= Short task =
Copy each of the records below word for word, leaving out the pictures.

= Source material =
_____

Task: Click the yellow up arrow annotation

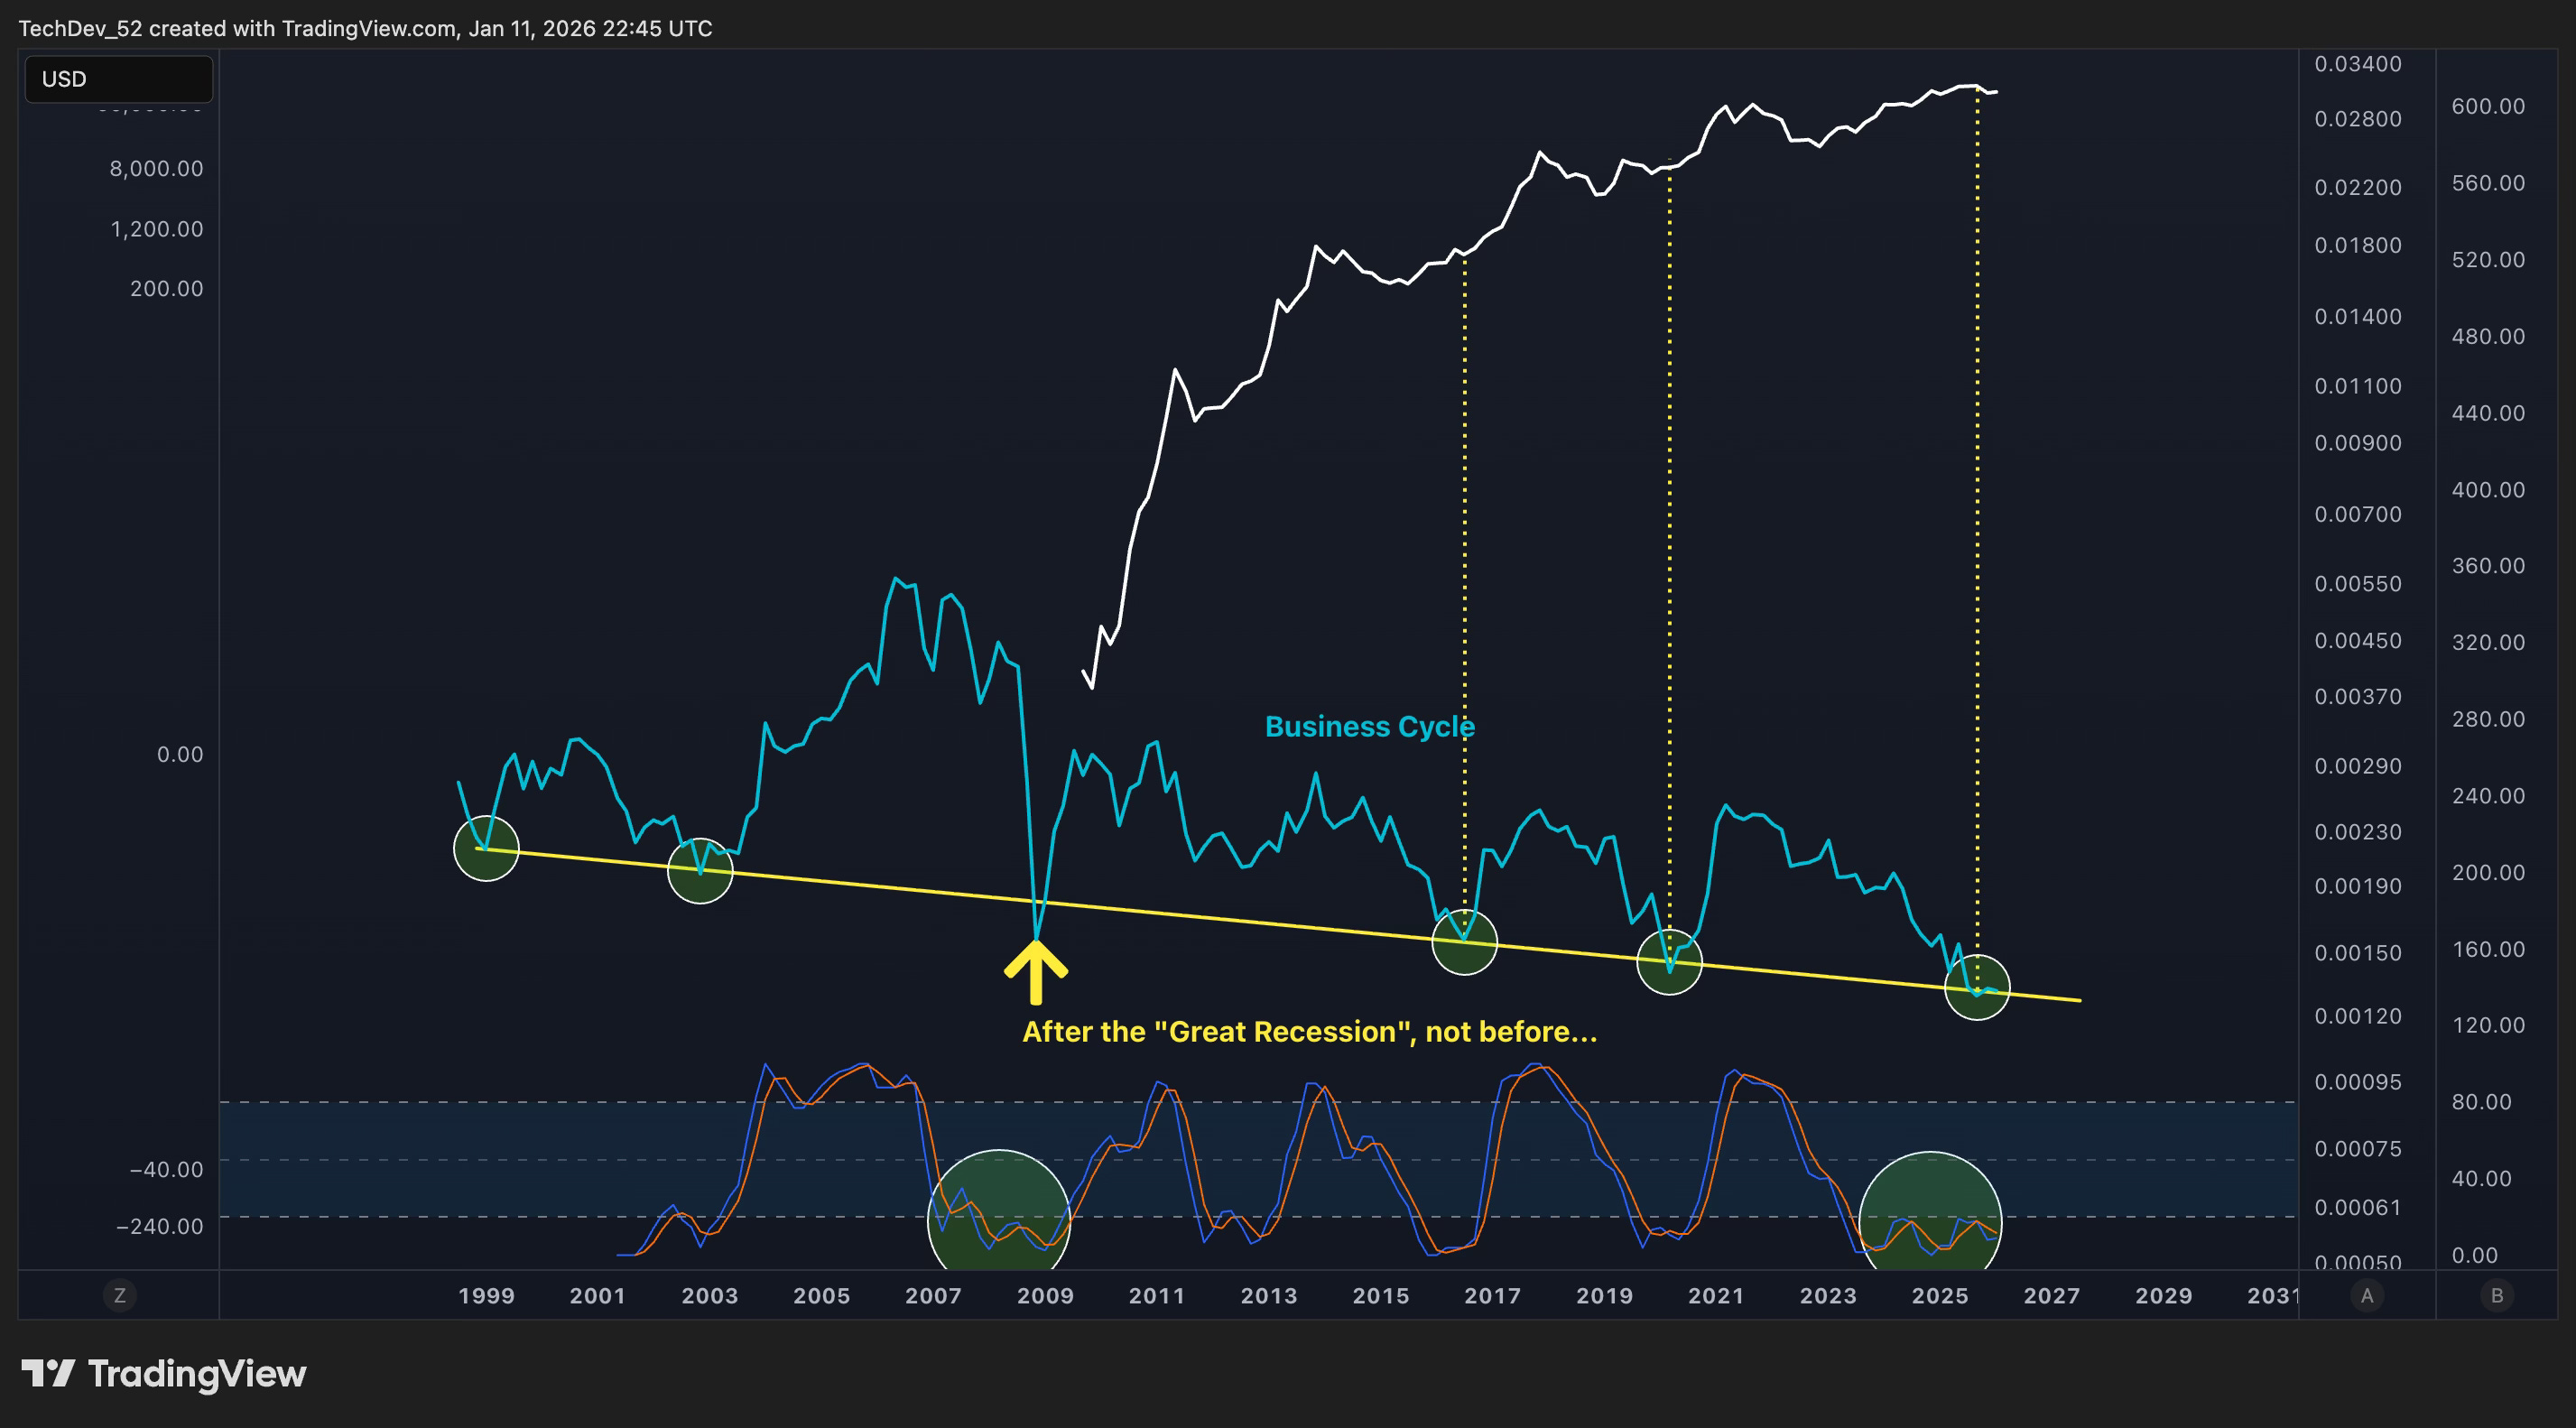Action: coord(1036,970)

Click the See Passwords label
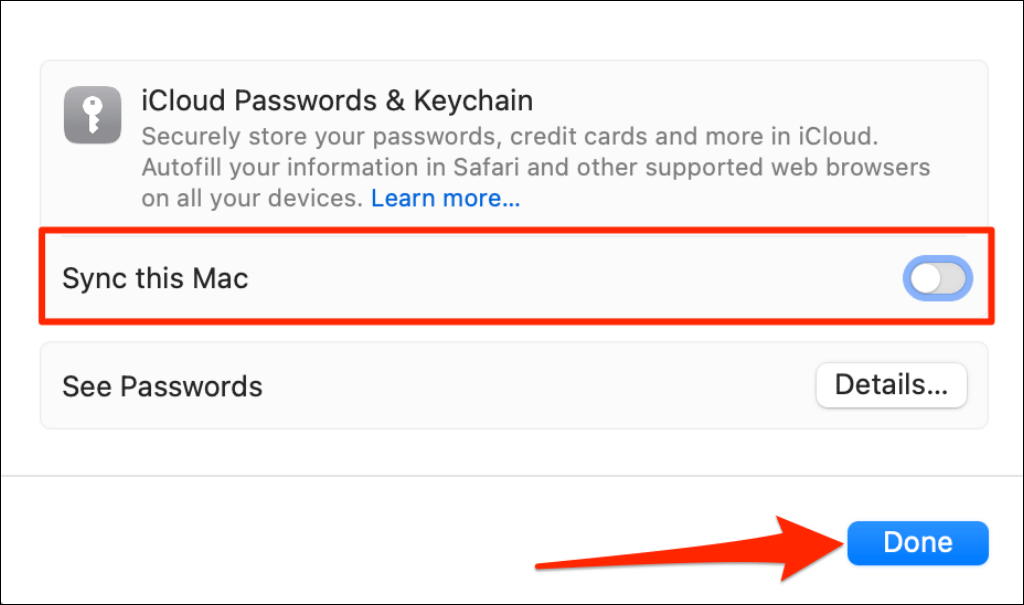[162, 387]
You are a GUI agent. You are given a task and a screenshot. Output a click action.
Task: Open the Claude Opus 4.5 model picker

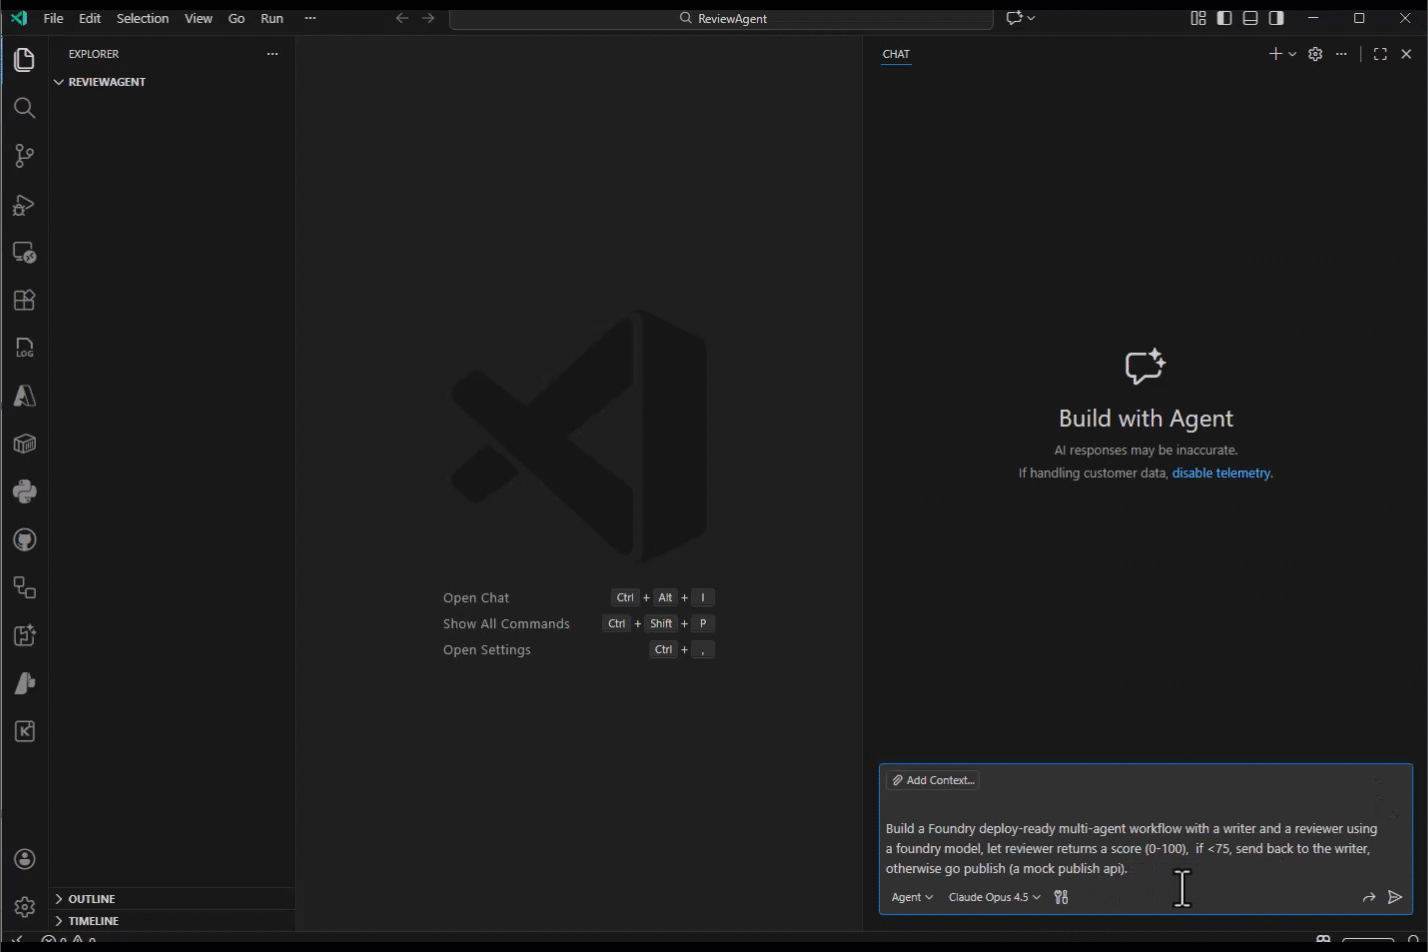click(993, 897)
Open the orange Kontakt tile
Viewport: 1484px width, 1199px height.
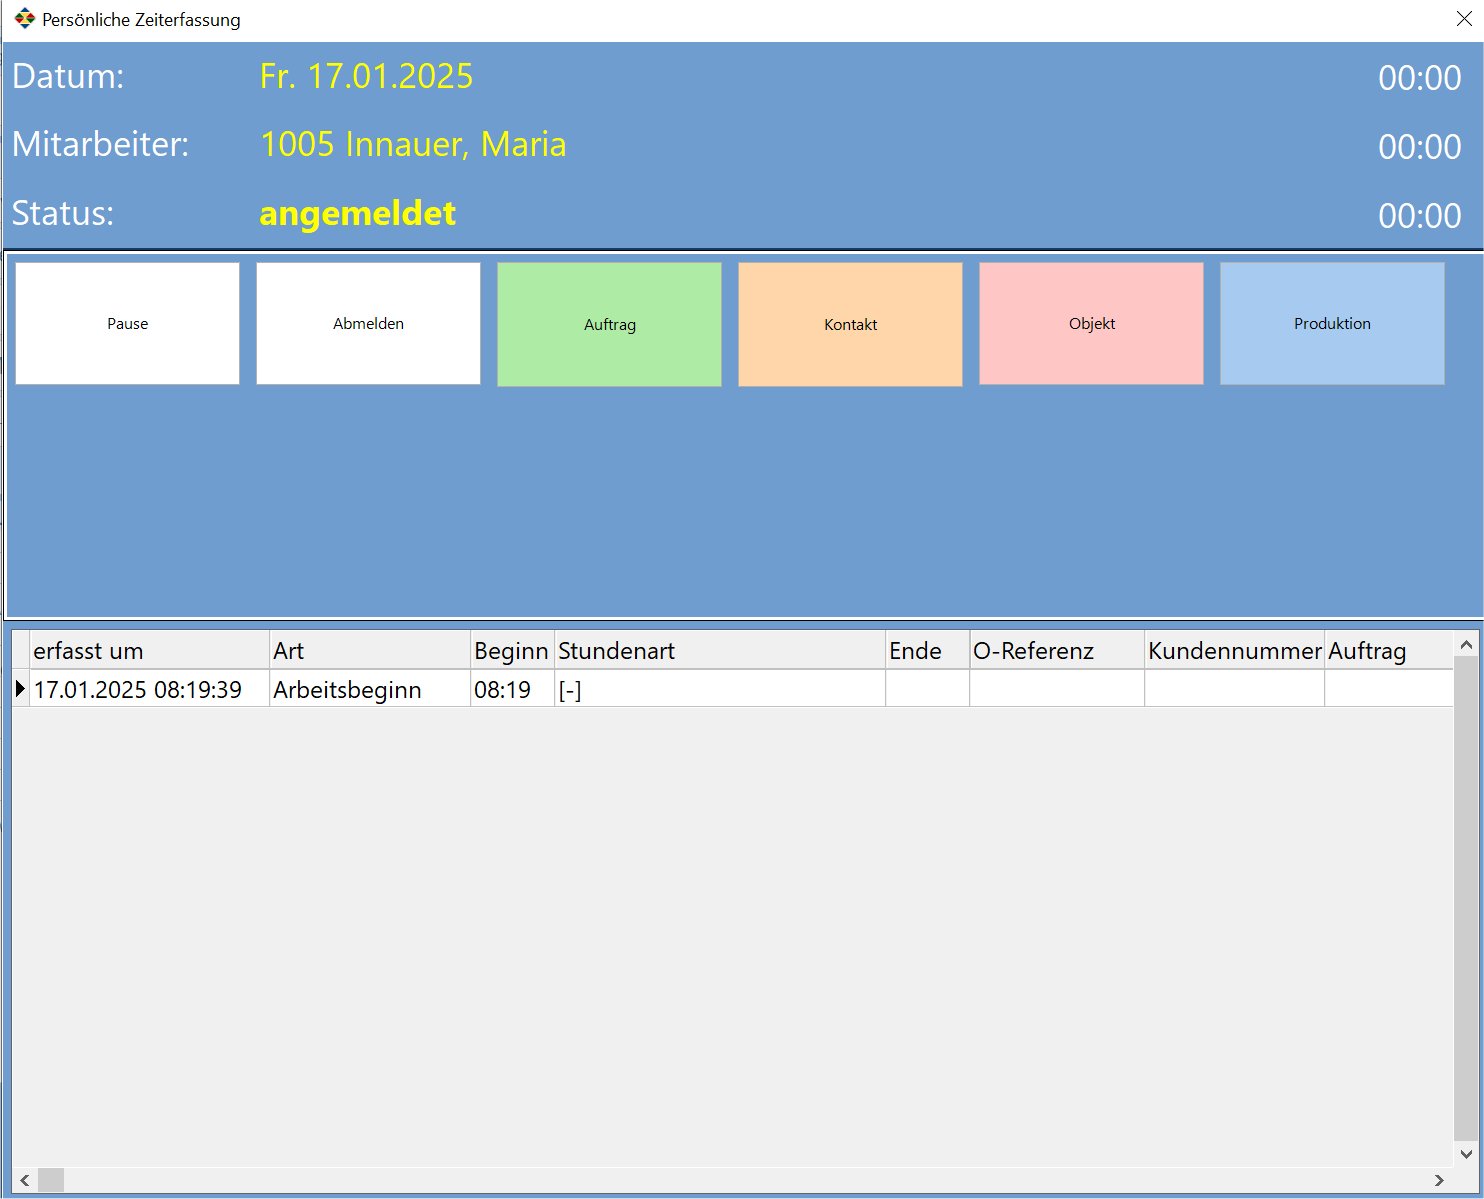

_____

= Output below =
Task: Click the yellow up arrow annotation

Action: coord(1036,970)

Click the See Passwords label
[162, 387]
You are a GUI agent. You are given a task and a screenshot. Output a click action.
Task: Open the Claude Opus 4.5 model picker

click(993, 897)
Open the orange Kontakt tile
Viewport: 1484px width, 1199px height.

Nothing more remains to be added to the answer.